M. Bresee mourut quelques semaines plus tard, entouré par sa famille. Son décès est décrit en détail dans les dernières pages de sa biographie, Phineas F. Bresee: A Prince in Israel, écrite par E. Girvin :
J’ai eu le privilège de beaucoup voir M. Bresee durant les vingt-neuf jours qui s’écoulèrent entre son retour de l’Assemblée générale et son décès. Ses derniers jours furent couronnés d’une totale victoire. Il mourut à une heure samedi après-midi, le 13 novembre 1915, aimé et pleuré par une vaste multitude de ceux qui avaient été aidés par son ministère et bénis pas sa vie. Ces mains actives furent enfin immobiles, sa voix claire silencieuse. Au moment de sa mort, il était au zénith de ses capacités intellectuelles et spirituelles. Il était une âme majestueuse, un chrétien véritable, un homme noble, un mari aimant, un père affectueux, un ami fidèle, un vrai frère dans le Seigneur. Il nous laissa avec des cœurs attristés et des yeux pleins de larmes, mais avec une espérance vivante de le retrouver là où se trouve la multitude des demeures.[9]
E. Girvin ne mentionna pas les dernières paroles de M. Bresee. Celles-ci sont peut-être perdues pour toujours. Cependant, ses dernières paroles étaient peut-être « Bonne matinée » car assurément il mourut comme il vécut– « au bord de toutes choses » – regardant toujours vers l’avant avec foi et confiance.
● ● ● ●
Recopiez intégralement, sans rien modifier, le texte sur la mort de M. Bresee. Les lignes ne jouent aucun rôle dans ce travail.

→ **Matériel fourni**
● ● ● ●
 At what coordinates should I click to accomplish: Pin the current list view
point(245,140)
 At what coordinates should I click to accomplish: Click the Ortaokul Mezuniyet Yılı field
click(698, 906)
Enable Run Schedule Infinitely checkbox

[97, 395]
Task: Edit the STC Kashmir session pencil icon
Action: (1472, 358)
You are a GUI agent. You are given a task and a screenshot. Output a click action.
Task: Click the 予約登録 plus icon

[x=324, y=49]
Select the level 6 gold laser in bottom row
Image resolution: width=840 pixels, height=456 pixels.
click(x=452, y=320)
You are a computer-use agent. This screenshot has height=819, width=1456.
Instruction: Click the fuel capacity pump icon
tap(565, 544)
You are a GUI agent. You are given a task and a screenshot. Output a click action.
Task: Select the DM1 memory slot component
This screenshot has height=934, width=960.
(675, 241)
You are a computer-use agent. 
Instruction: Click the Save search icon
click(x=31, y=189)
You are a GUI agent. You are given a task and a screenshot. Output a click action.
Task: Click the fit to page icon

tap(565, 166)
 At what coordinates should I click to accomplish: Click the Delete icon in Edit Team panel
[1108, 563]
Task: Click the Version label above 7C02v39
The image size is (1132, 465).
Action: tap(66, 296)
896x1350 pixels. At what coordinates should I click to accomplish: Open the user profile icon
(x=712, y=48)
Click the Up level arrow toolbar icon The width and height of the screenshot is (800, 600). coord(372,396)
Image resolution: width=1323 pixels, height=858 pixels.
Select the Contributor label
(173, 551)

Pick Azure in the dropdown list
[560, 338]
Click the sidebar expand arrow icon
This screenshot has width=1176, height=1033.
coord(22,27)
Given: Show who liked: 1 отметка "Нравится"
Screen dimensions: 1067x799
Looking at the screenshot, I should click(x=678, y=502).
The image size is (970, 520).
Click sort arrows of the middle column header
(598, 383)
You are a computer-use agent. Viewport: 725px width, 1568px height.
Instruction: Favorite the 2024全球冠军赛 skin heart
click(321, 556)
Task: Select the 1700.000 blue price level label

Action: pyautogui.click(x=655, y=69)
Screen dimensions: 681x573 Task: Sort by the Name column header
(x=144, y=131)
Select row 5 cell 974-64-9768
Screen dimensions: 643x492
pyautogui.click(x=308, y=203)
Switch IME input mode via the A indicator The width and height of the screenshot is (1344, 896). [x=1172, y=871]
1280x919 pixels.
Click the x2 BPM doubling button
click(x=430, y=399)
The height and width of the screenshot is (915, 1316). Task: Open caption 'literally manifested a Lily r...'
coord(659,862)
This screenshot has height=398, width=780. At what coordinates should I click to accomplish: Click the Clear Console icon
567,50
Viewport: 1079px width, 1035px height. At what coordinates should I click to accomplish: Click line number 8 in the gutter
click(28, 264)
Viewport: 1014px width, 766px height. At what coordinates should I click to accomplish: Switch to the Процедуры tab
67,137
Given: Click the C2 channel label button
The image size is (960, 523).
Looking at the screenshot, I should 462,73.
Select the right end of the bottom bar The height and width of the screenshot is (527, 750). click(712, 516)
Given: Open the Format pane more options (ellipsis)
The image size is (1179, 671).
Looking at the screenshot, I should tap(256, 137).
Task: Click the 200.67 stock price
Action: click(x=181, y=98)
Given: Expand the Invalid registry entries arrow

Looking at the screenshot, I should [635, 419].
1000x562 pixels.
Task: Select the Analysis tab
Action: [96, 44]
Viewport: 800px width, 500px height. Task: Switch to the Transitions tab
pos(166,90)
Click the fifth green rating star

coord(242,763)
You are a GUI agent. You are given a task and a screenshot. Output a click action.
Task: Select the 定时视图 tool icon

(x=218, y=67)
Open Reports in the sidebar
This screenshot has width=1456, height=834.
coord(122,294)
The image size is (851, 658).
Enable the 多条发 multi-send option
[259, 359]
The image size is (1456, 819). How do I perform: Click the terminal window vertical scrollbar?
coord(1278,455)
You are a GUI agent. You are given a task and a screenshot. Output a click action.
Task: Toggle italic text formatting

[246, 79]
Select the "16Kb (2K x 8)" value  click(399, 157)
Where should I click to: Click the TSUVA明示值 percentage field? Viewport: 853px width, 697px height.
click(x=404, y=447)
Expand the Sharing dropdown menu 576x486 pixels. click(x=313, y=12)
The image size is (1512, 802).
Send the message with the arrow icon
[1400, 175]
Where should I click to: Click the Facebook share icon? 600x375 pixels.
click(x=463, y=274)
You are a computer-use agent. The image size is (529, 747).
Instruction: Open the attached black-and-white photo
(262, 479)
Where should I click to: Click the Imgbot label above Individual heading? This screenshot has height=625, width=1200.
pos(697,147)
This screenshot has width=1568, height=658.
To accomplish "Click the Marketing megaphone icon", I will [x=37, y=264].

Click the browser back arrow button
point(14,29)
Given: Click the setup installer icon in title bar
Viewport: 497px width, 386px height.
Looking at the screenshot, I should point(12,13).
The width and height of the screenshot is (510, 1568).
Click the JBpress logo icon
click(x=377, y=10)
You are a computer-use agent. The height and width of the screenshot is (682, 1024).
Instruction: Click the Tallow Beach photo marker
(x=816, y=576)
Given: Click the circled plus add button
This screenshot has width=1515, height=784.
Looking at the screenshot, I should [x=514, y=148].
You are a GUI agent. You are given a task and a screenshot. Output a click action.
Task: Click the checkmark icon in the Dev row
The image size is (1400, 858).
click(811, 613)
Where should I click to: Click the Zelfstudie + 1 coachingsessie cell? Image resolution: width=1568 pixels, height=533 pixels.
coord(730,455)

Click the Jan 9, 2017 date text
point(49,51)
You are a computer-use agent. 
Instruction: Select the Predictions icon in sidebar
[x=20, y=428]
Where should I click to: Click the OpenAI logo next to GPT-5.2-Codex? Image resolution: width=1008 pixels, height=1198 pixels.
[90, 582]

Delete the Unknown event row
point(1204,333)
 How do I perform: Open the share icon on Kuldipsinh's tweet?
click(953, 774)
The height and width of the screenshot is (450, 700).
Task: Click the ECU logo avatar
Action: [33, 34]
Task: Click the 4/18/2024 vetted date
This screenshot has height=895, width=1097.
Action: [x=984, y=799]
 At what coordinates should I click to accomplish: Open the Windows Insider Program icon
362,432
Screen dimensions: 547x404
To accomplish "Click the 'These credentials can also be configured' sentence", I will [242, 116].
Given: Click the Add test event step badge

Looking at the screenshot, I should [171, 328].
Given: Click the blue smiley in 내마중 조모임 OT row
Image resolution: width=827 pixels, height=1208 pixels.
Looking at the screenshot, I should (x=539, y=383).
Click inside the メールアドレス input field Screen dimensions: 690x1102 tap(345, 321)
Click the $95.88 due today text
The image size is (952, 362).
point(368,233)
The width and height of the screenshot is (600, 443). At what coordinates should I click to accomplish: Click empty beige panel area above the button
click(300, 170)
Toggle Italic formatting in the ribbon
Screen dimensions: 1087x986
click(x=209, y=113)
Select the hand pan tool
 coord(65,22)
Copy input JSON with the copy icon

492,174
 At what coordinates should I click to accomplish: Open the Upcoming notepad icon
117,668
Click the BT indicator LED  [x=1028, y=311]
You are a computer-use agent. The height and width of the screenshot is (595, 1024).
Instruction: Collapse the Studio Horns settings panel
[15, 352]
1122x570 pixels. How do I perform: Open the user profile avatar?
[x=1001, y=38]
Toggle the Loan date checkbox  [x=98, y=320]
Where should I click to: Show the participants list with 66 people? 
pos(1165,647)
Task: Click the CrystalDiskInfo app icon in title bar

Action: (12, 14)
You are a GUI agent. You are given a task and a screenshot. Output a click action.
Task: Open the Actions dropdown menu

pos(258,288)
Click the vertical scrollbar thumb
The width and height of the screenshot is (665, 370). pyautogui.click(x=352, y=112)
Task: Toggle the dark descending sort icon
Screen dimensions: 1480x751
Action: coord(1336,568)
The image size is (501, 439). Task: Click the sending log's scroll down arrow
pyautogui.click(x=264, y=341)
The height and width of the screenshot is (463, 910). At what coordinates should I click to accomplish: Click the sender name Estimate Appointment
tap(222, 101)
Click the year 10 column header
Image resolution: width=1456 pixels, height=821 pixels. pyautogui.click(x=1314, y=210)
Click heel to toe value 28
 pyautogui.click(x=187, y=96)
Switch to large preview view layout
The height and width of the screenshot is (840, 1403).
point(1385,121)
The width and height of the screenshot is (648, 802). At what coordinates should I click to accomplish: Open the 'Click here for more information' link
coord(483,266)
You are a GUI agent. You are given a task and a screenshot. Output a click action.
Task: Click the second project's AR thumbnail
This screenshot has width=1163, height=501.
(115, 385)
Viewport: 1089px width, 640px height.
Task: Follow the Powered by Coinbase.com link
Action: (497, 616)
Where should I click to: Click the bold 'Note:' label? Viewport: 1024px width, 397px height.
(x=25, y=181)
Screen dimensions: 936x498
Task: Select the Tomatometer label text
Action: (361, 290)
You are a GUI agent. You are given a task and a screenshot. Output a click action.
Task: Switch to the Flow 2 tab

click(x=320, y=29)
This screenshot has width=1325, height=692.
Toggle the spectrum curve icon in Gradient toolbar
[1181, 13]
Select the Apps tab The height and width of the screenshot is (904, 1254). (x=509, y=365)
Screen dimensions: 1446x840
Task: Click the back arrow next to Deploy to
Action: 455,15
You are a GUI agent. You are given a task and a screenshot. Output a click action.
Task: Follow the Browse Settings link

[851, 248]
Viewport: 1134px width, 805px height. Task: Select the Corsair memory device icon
● ● ● ●
→ **Exercice terminé**
M. Bresee mourut quelques semaines plus tard, entouré par sa famille. Son décès est décrit en détail dans les dernières pages de sa biographie, Phineas F. Bresee: A Prince in Israel, écrite par E. Girvin :
J’ai eu le privilège de beaucoup voir M. Bresee durant les vingt-neuf jours qui s’écoulèrent entre son retour de l’Assemblée générale et son décès. Ses derniers jours furent couronnés d’une totale victoire. Il mourut à une heure samedi après-midi, le 13 novembre 1915, aimé et pleuré par une vaste multitude de ceux qui avaient été aidés par son ministère et bénis pas sa vie. Ces mains actives furent enfin immobiles, sa voix claire silencieuse. Au moment de sa mort, il était au zénith de ses capacités intellectuelles et spirituelles. Il était une âme majestueuse, un chrétien véritable, un homme noble, un mari aimant, un père affectueux, un ami fidèle, un vrai frère dans le Seigneur. Il nous laissa avec des cœurs attristés et des yeux pleins de larmes, mais avec une espérance vivante de le retrouver là où se trouve la multitude des demeures.[9]
E. Girvin ne mentionna pas les dernières paroles de M. Bresee. Celles-ci sont peut-être perdues pour toujours. Cependant, ses dernières paroles étaient peut-être « Bonne matinée » car assurément il mourut comme il vécut– « au bord de toutes choses » – regardant toujours vers l’avant avec foi et confiance.